Mewing: What Is It and Does It Work?
No, we’re not talking about the sounds kittens make. Mewing refers to a simple facial exercise that proponents say helps you look more attractive, plus can relieve sleep apnea, sinusitis and other problems.
Mewing, also known as orthotropics, is named after the British dentist who invented it, John Mew, about 50 years ago. The practice has become popular recently due to fans spreading its supposed benefits on YouTube and other social media channels. Some posts feature before-and-after images showing stunning transformations: weak chins replaced by square jawlines, chiseled cheekbones emerging from previously moon-round faces. But pictures can be doctored and claims can be overblown, leading to the question: Does mewing really work?
John Mew created orthotropics to help children fix misaligned teeth or poor facial structures without braces or dental surgery. He believed these problems could be overcome instead by improving your facial posture, primarily by pressing the tongue against the roof of the mouth, while keeping lips closed and teeth aligned. Mew also recommended eating more hard foods and fewer soft, processed ones, with the idea that chewing tougher foods will exercise facial muscles.
While Mew’s techniques were aimed at children, fans promoted them for adults, and called them mewing—a name that has stuck.
Mewing steps are simple:
- Rest your mouth normally.
- Move your tongue to the roof of your mouth and lightly press and flatten it.
- Make sure your tongue is not pressed against your front upper teeth, but resting just behind them.
- Try to use the back third of your tongue to press against the back of the roof of your mouth. An exercise to help your tongue get in this position is to make the “ng” sound (or say a word that ends in those letters, such as “sing”).
- Keep your mouth closed, with your teeth gently resting together. (Don’t over-clench, which could cause jaw pain.)
Mewing proponents say that mewing exercises, when done properly and consistently, can provide a variety of benefits, including:
- Improved facial appearance (such as stronger jawlines and cheekbones)
- Correction of speech impediments
- Reduction in temporomandibular joint dysfunction (TMJ)

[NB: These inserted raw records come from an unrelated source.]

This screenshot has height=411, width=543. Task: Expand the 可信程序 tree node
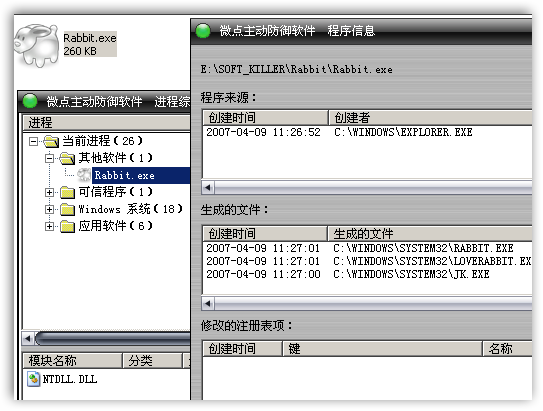pos(50,192)
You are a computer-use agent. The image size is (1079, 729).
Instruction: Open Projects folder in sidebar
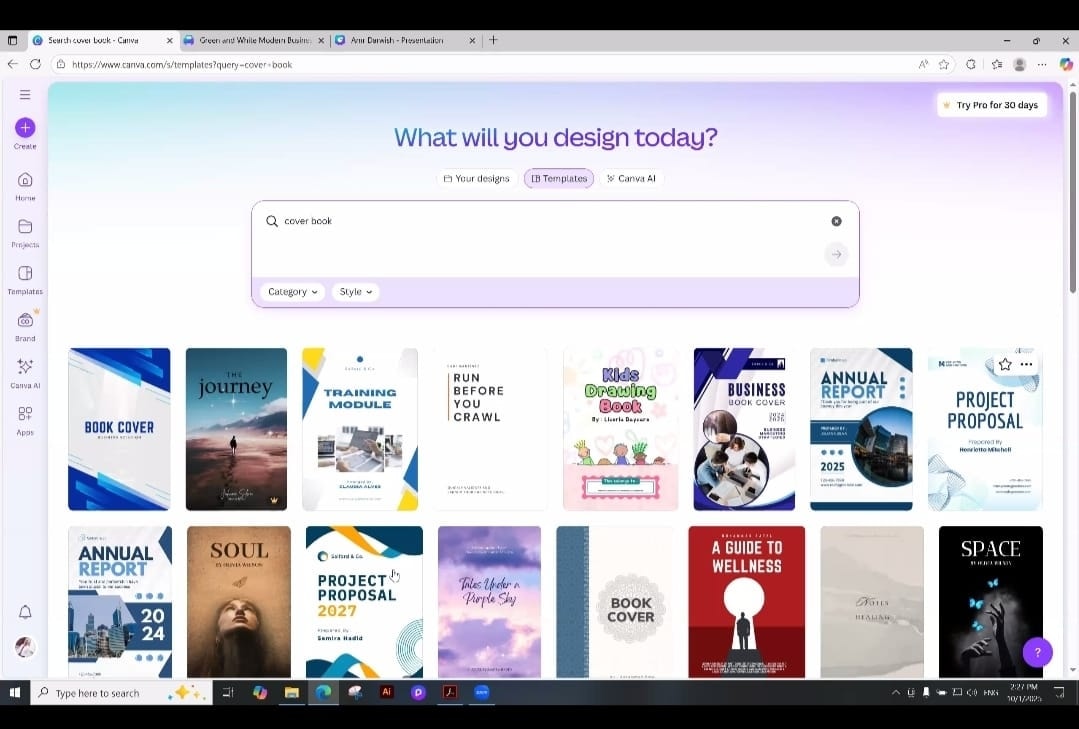click(x=25, y=227)
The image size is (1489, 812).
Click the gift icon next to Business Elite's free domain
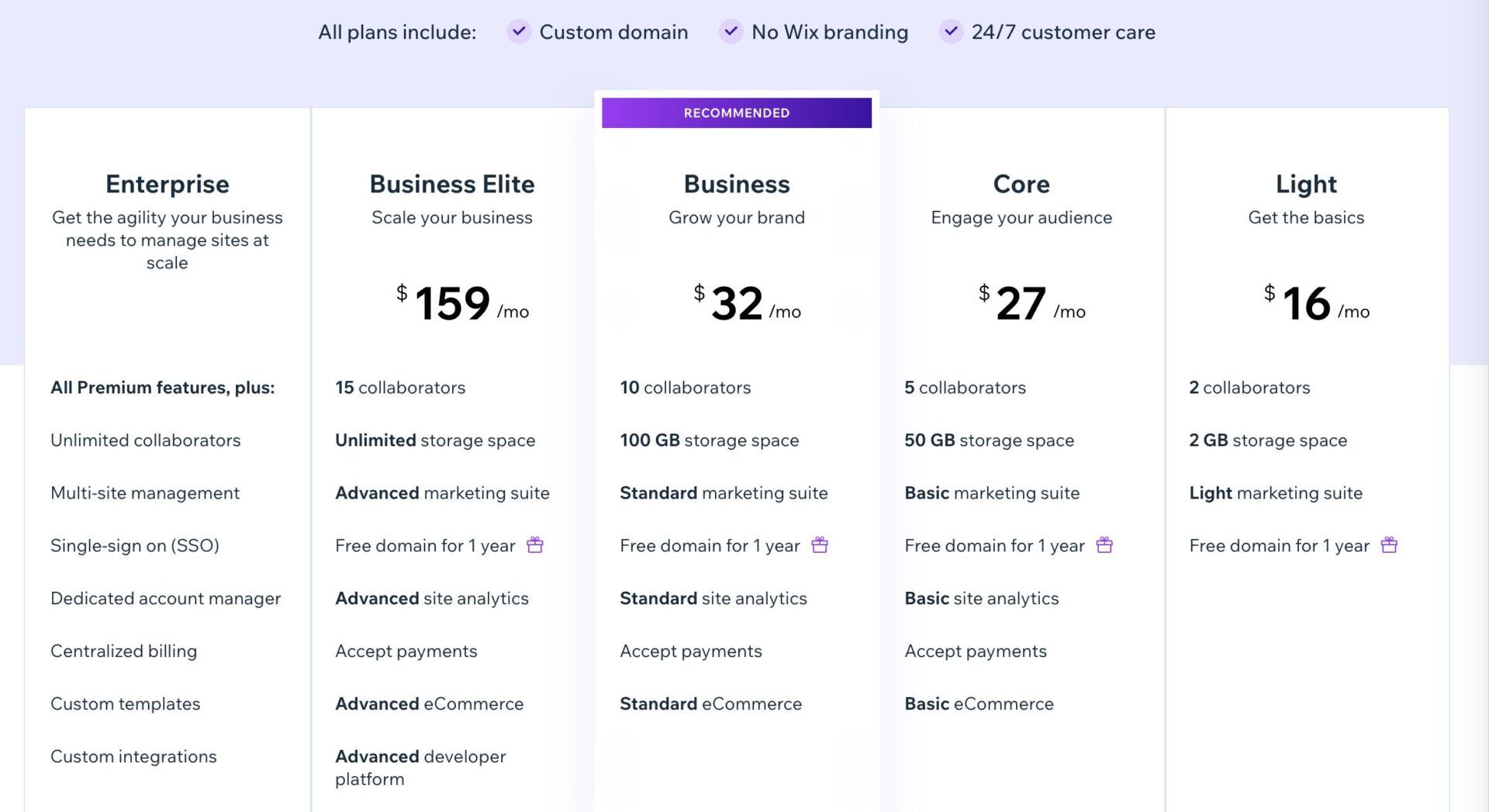(534, 545)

- Alleviation of sleep apnea and snoring
- Fewer sinus infections and sinusitis
- Less nasal congestion
- Improved breathing and swallowing
However, results—particularly facial appearance—may not be visible for quite some time, online mewing sites warn. Mewingpedia, for example, says most people will see results in 3 to 6 months, but others may need to wait 1 to 2 years.
To date, no reliable research exists to prove that mewing is effective. While you may find people giving their personal testimonials online, there have not been any randomized clinical trials or other authoritative studies to back up claims of mewing’s success.
In a 2019 paper in the Journal of Oral and Maxillofacial Surgery, three dentists call mewing “a new social media craze,” and warn that “the public needs to be made aware that it is not based on sound scientific evidence.”
Mewing also could hurt you, warns Georgia cosmetic dentist Rod Strickland on his practice’s website. Strickland cautions that mewing “has the potential to cause as many problems as it solves,” including crooked teeth and bite problems like TMJ. “We recommend against trying it.”
Other dentists are more open to mewing, saying it isn’t likely to be harmful, though agreeing it is unproven.
Mewing shares some similarities with a recognized type of oral physical therapy, called orofacial myofunctional therapy, which is performed by dentists, dental hygienists, and speech pathologists. This therapy helps people who have abnormal tongue positioning to adopt correct tongue posture—which, like mewing, involves resting your tongue on the roof of your mouth, with your lips closed.
However, with orofacial myofunctional therapy, you have a trained professional to help determine what is needed and to help you do it properly. You are not trying a do-it-yourself approach picked up from unverified YouTube posts.
If you have questions about whether you should consider mewing, it’s best to discuss these with your dentist or doctor.